Gallery Fifty One is thrilled to announce its first solo show of Antwerp based artist Katrien De Blauwer (Belgium, 1969). ‘Double’ presents new works, full of movement, sensuality and, above all, mystery.

The collages of Katrien De Blauwer flirt with fashion, dance, cinema, and photography. Some call her a “photographer without a camera”. Others would define her work as “post-photography”. Using magazine images from the 1920s until the 1960s, her work is all about recollection. Like a photographer, De Blauwer cuts/reframes images, pasting them together with others, or with monochrome strips from those same magazines. This process is a spontaneous one, kindred to the methods of a painter as well. While creating, De Blauwer uses different palettes with limbs, still lives, dark tones, colours… She applies her old and worn materials very sparingly, thus producing precious and fragile pieces of art, that are, moreover, of an exceptional openness and appeal.

The artist is a master of composition, contrast and atmosphere. ‘Double’ offers a selection of very recent work (2017-2018) in which she has come to focus more and more on one single image per collage. Between intense ‘Red Scenes’ and sensuous ‘Blue Scenes’, we discover a subtle, grayish universe, gingerly interspersed with colourful touches. In ‘Red Scenes (20)’, for the first time, we witness how the artist physically transcends the boundaries of the small format to which she has been so faithful until now.

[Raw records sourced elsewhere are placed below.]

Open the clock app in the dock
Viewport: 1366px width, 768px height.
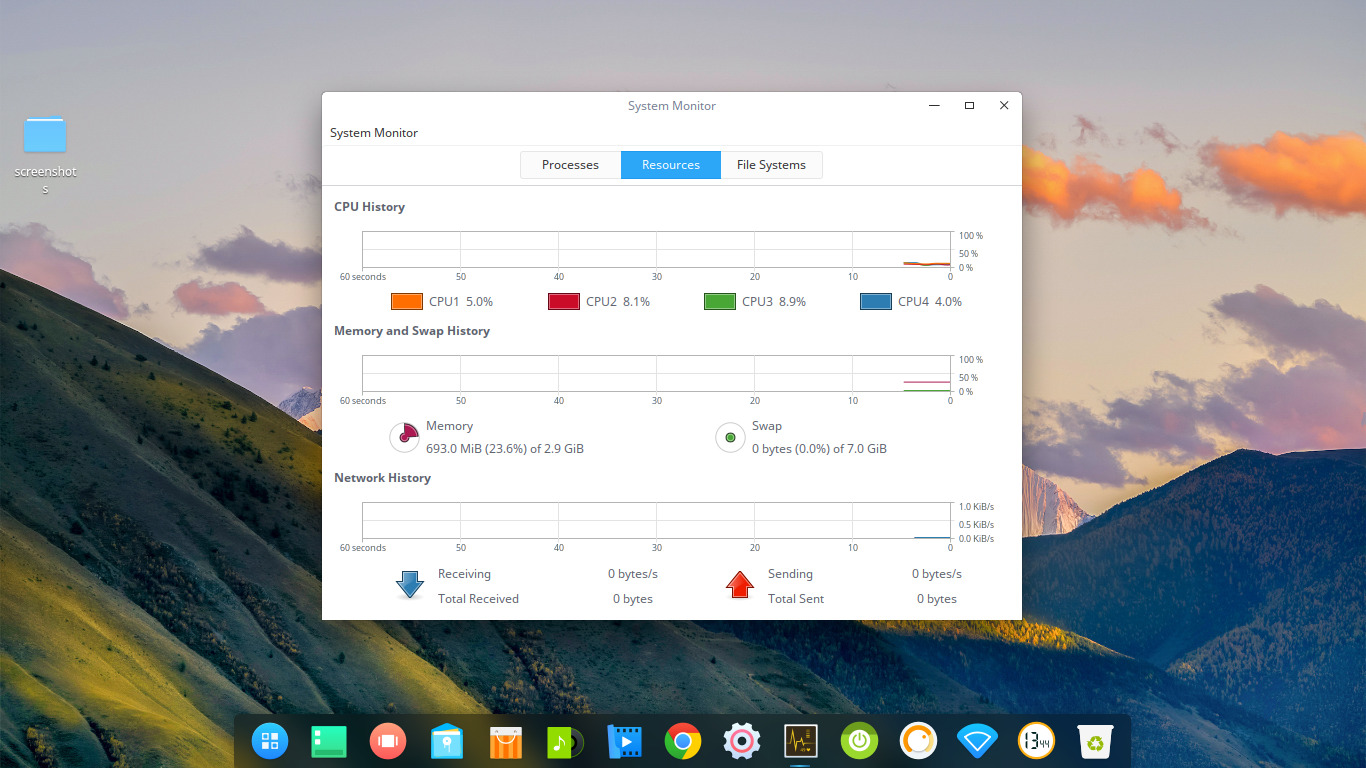[1036, 741]
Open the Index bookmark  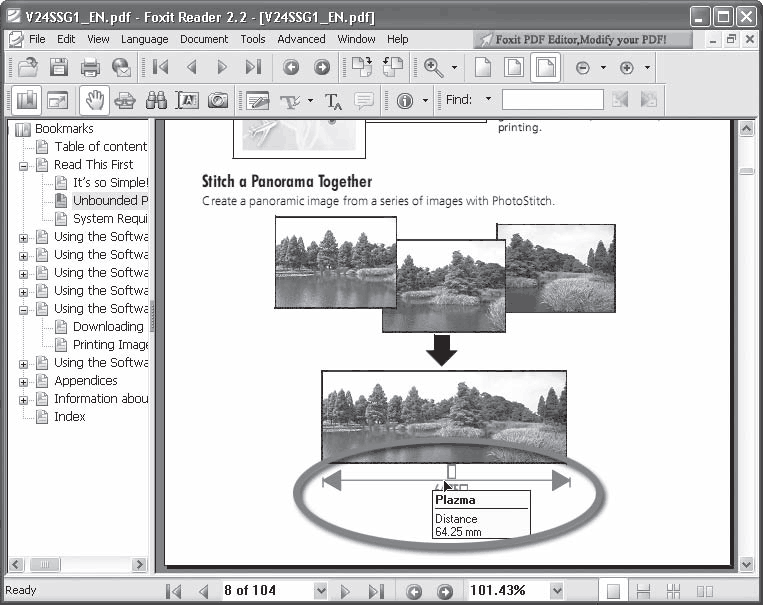tap(70, 417)
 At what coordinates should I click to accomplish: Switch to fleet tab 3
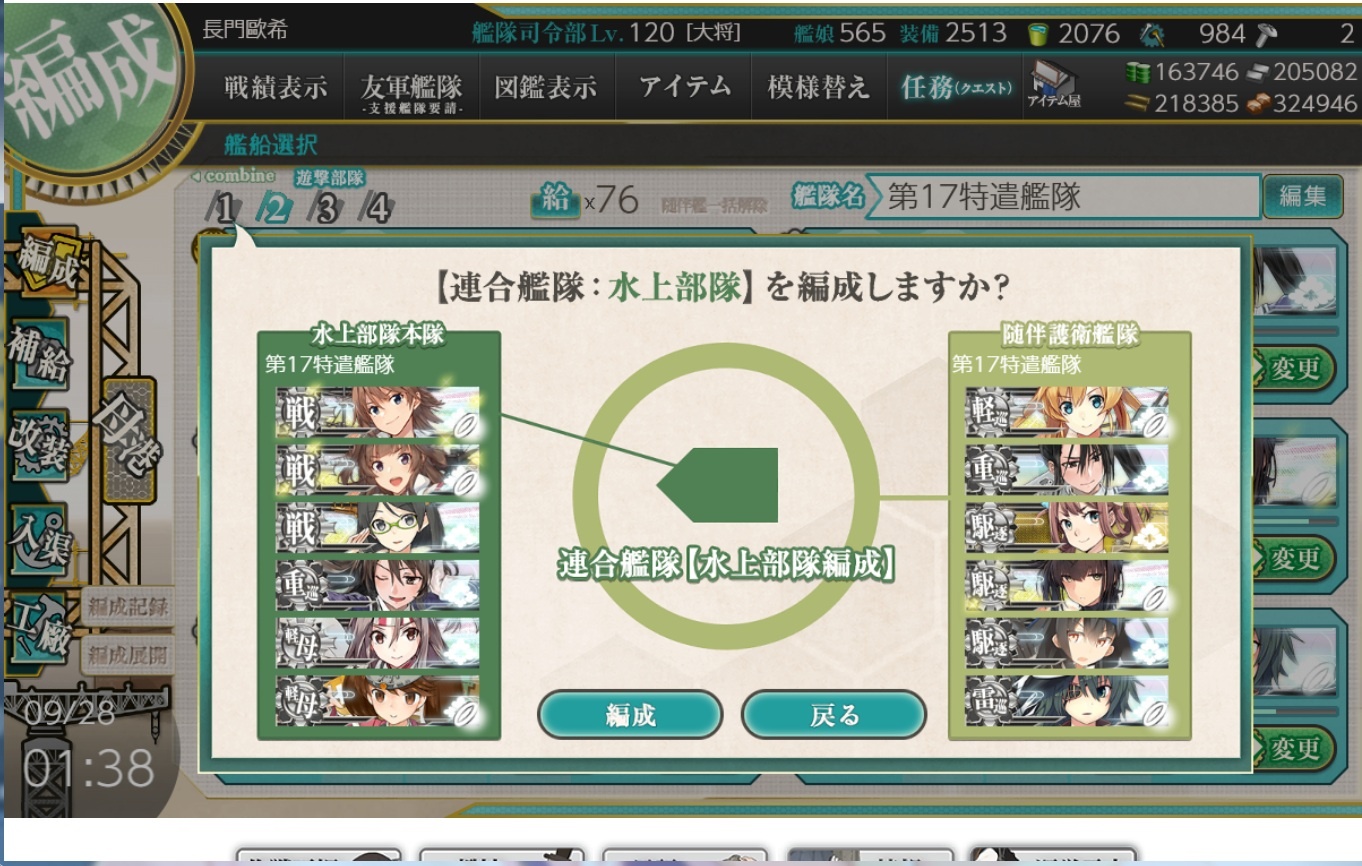[x=327, y=208]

The spectator enters into a sensual, ambiguous, but nonetheless clean-cut atmosphere that reminds us strongly of film noir or nouvelle vague cinema. The artist’s indebtedness to photography and cinema is indisputable. Recurring titles, such as ‘Jump Cuts’ or ‘Dark Scenes’, clearly hint at cinematic language. Likewise, the title of this exhibition, ‘Double’, refers to stand-ins for movie actors in explicit or dangerous scenes. The subjects on view are doubles of elegant women. They are arrested in their movement, performing an unseen action, watching or desiring something that has been literally cut away from them. De Blauwer, scissors and glue in hand, keeps us wondering about what is going on exactly. Here, the ‚incomplete’ images are arranged in such a way that, together, for the duration of the exhibition, they compose a new (im)possible film scenario.

Katrien De Blauwer studied art in Ghent and fashion in Antwerp. She has produced three monographs: ‘Inappropriate repetitions’ (2012), ‘I do not want to disappear silently into the night’ (2014) and ‘Stills’ (2016). Her work was first shown by the gallery in the group exhibition ‘Seventeen by FIFTY ONE’ and at Paris Photo 2017. Currently De Blauwer is also taking part in the group exhibition ‘Photo Friction’ at Cultuurcentrum Mechelen (until April 15th 2018).